Norman & Tyler Watch Some All-Timers: The Apartment


Once a decade, the British film publication Sight & Sound publishes a list of 100 motion pictures that, through a poll of critics, have been determined the greatest of all time. Norman & Tyler are discussing selections from 2022’s edition of the list.

Spoilers ahead.


The Apartment

1960

Directed by Billy Wilder

Written by I.A.L. Diamond and Billy Wilder

Sight & Sound ranking: 54 (tied)


Norman: Anyway, let’s talk The APARTMENT!!!

Tyler: Yes.  The Apartment indeed.

Norman: One of my absolute favorite things to do in my 20s was to see movies in Chicago’s Grant Park. 

I had already seen The Apartment once on video, but seeing it there with an audience was a revelation. The movie is a bit of an emotional roller coaster with a lot of funny sex jokes thrown in. Wilder’s widescreen compositions burst off the screen. The people were into it!

Tyler: Good.  The people should be.

Norman: If Wilder had never made The Apartment, his career would sill be one of the most distinguished in film history. But I think The Apartment really takes everything that he had ever done and rolled it up into one. 

Think of the cynicism of Double Indemnity or Ace in the Hole. You see shades of that here. 

Think of the comedy in Some Like it Hot. You’ve got comedy. 

Think of the seriousness of The Lost Weekend. That’s here too. 

The romance in Sabrina

All of it combines here just perfectly.

Tyler: Probably the only movie in Wilder’s canon that rivals it for reputation is Sunset Boulevard.  Not a bad pair to have in your portfolio.

Norman: I’d make a case for Double Indemnity, but yeah. It’s impressive.

Tyler: The Apartment is more lovable than either of those two movies, don’t you reckon?  Indemnity and Boulevard are so dark, so caustic.  The Apartment has warmth those two movies purposefully–rightly–lack.

Norman: Absolutely.

That’s probably the thing that sets The Apartment…uh, apart…from the others. It’s very dark and grimy in its own way, but it never wallows in the muck.

Tyler: Jack Lemmon and Shirley MacLaine are crucial in that regard.

Norman: Yes. They are so damn likable that it’s easy to forget that they are both doing despicable things!

Tyler: My goodness, what a word.  Despicable, you say?

Norman: They are obviously both trapped and so you feel bad for them, but I’m sticking with despicable. I mean, the word applies to a lot of people in this one.

Tyler: So I’m wagering you’re displeased with “Bud” Baxter—Lemmon—sharing his apartment so his bosses can more easily cheat.  And Fran, MacLaine’s character, is The Other Woman.

_Goals_.
**a)** According to the discussion of The Apartment, what was the film's ranking in the Sight & Sound list?
**b)** Carry on the Norman and Tyler conversation about The Apartment, starting right after Tyler's remark that Fran is The Other Woman.

_Available data_.

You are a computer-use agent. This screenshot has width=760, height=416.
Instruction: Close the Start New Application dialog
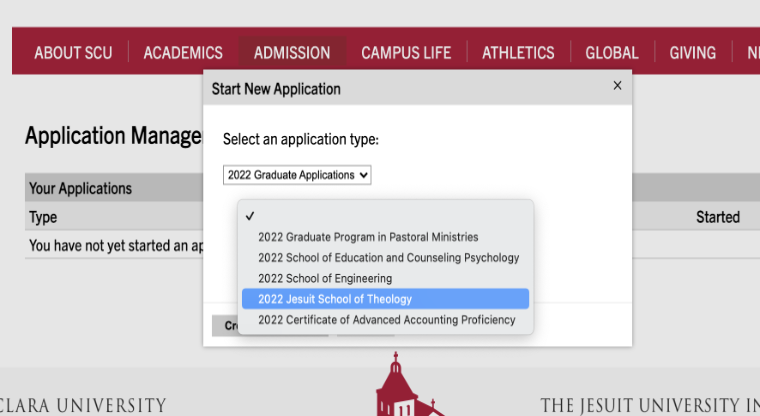point(617,86)
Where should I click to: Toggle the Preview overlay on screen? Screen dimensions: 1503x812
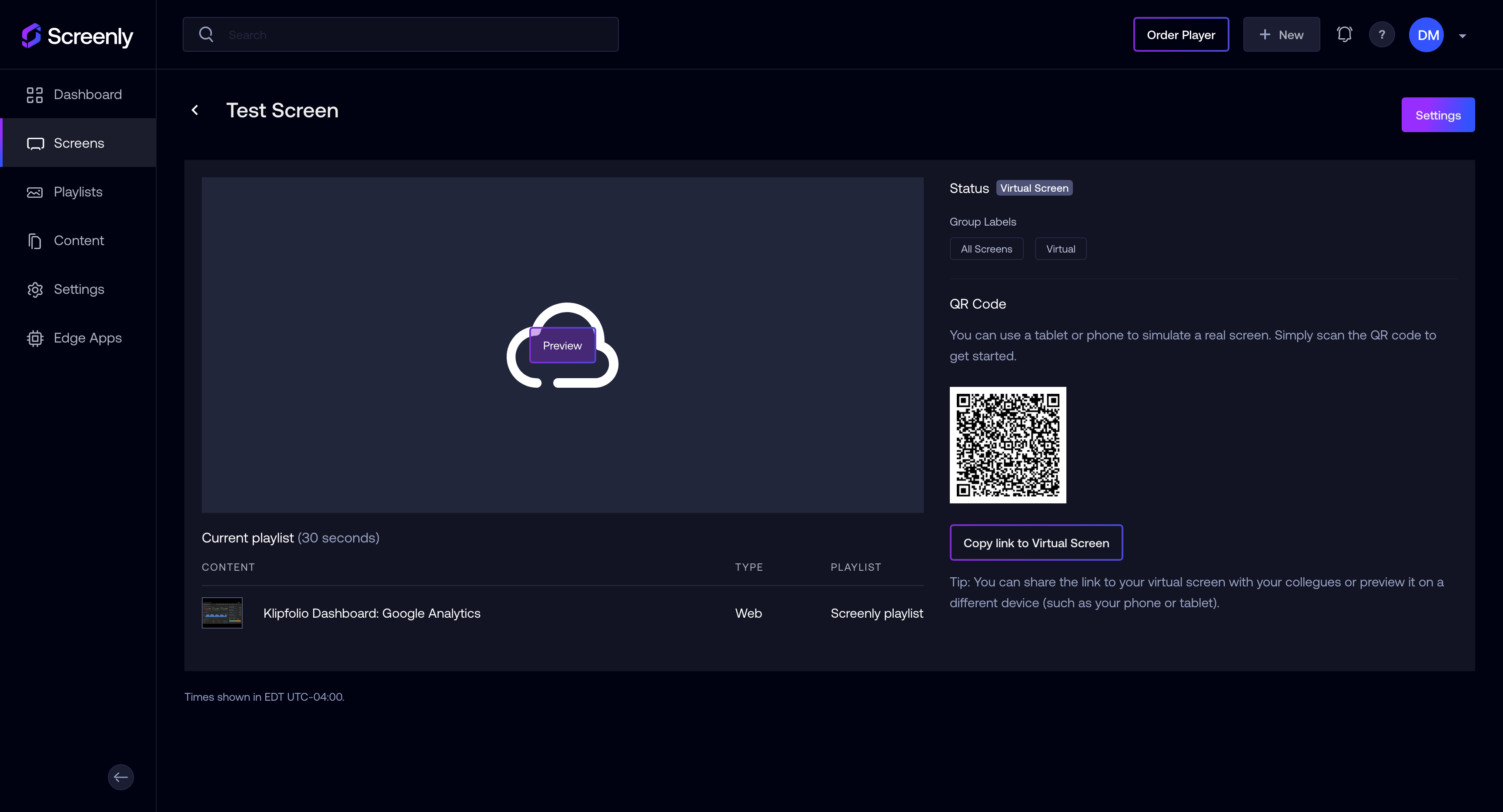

_Final answers_.
**a)** 54 (tied)

**b)**
Norman: Yeah. They are both obviously trapped in their situations. It isn’t that I don’t feel for them, but the catharsis at the end of the film is that they both break out of the moral torpor.

Tyler: And do so together, with just a beautiful touch of ambiguity.

“Shut up and deal.”  I mean, so good.

Norman: Rightfully classic.

Fred McMurray stood out for me this time. 

He’s so suave and calm. He’s plays a gaslighter to perfection.

Tyler: Oh, he’s an assassin.  Zero empathy.  Chastising his partner for bothering him with a suicide attempt?

Norman: His voice never betrays anything other than annoyance or bewilderment. Even when he’s getting the call on Christmas morning, he never plays the part as nervous or worried. It’s just a guy swatting a fly away from his face.

Tyler: Dude doesn’t get a comeuppance, either.  Baxter in his climactic moment of triumph is still just another of those flies.

Norman: It speaks to Wilder’s imbedded sense of cynicism. He knows that Sheldrake will go on doing the same thing with other girls. A lesser movie would have put him in his place.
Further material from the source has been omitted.